* Exercise requirements
Reproduce the full listing that follows, matching it exactly.
━━━ Provided entries
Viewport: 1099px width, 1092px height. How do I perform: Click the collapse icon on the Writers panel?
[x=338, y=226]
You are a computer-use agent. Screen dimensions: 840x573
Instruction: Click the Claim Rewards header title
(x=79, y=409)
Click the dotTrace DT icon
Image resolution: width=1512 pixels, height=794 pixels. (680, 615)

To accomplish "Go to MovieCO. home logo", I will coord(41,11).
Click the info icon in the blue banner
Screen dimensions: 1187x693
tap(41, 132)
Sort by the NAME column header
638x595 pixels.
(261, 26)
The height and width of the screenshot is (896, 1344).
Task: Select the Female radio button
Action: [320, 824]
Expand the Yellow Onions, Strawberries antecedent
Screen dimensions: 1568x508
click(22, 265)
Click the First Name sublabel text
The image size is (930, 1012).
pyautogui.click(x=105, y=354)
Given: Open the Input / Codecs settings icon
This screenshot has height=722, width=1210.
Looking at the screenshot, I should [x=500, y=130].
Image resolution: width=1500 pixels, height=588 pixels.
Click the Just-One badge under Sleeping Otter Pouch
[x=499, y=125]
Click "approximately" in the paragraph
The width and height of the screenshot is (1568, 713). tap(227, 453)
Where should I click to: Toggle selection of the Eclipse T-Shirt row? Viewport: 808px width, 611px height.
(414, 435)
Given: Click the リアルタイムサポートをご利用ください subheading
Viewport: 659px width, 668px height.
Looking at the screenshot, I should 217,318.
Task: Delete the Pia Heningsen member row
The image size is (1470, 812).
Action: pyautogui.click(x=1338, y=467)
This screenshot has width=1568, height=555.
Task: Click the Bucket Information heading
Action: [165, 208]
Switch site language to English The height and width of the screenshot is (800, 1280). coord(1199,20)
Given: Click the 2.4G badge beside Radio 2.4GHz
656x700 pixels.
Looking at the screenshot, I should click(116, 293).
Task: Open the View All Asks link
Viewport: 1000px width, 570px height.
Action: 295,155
━━━━━━
* Exercise output
Viewport: 1099px width, 1092px height. How do I perform: Click the collapse icon on the Writers panel?
[x=338, y=226]
You are a computer-use agent. Screen dimensions: 840x573
Instruction: Click the Claim Rewards header title
(x=79, y=409)
Click the dotTrace DT icon
Image resolution: width=1512 pixels, height=794 pixels. (680, 615)

To accomplish "Go to MovieCO. home logo", I will coord(41,11).
Click the info icon in the blue banner
Screen dimensions: 1187x693
tap(41, 132)
Sort by the NAME column header
638x595 pixels.
(261, 26)
The height and width of the screenshot is (896, 1344).
Task: Select the Female radio button
Action: [320, 824]
Expand the Yellow Onions, Strawberries antecedent
Screen dimensions: 1568x508
click(22, 265)
Click the First Name sublabel text
The image size is (930, 1012).
pyautogui.click(x=105, y=354)
Given: Open the Input / Codecs settings icon
This screenshot has height=722, width=1210.
Looking at the screenshot, I should [x=500, y=130].
Image resolution: width=1500 pixels, height=588 pixels.
Click the Just-One badge under Sleeping Otter Pouch
[x=499, y=125]
Click "approximately" in the paragraph
The width and height of the screenshot is (1568, 713). tap(227, 453)
Where should I click to: Toggle selection of the Eclipse T-Shirt row? Viewport: 808px width, 611px height.
(414, 435)
Given: Click the リアルタイムサポートをご利用ください subheading
Viewport: 659px width, 668px height.
Looking at the screenshot, I should 217,318.
Task: Delete the Pia Heningsen member row
The image size is (1470, 812).
Action: pyautogui.click(x=1338, y=467)
This screenshot has width=1568, height=555.
Task: Click the Bucket Information heading
Action: [165, 208]
Switch site language to English The height and width of the screenshot is (800, 1280). coord(1199,20)
Given: Click the 2.4G badge beside Radio 2.4GHz
656x700 pixels.
Looking at the screenshot, I should click(116, 293).
Task: Open the View All Asks link
Viewport: 1000px width, 570px height.
Action: 295,155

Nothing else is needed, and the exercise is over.